*** Begin section ***
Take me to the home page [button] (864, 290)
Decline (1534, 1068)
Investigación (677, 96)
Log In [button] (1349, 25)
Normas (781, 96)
*** End section ***
## Exercise:
Once more, write out all the data above exactly as given.

## Task answer:
Take me to the home page [button] (864, 290)
Decline (1534, 1068)
Investigación (677, 96)
Log In [button] (1349, 25)
Normas (781, 96)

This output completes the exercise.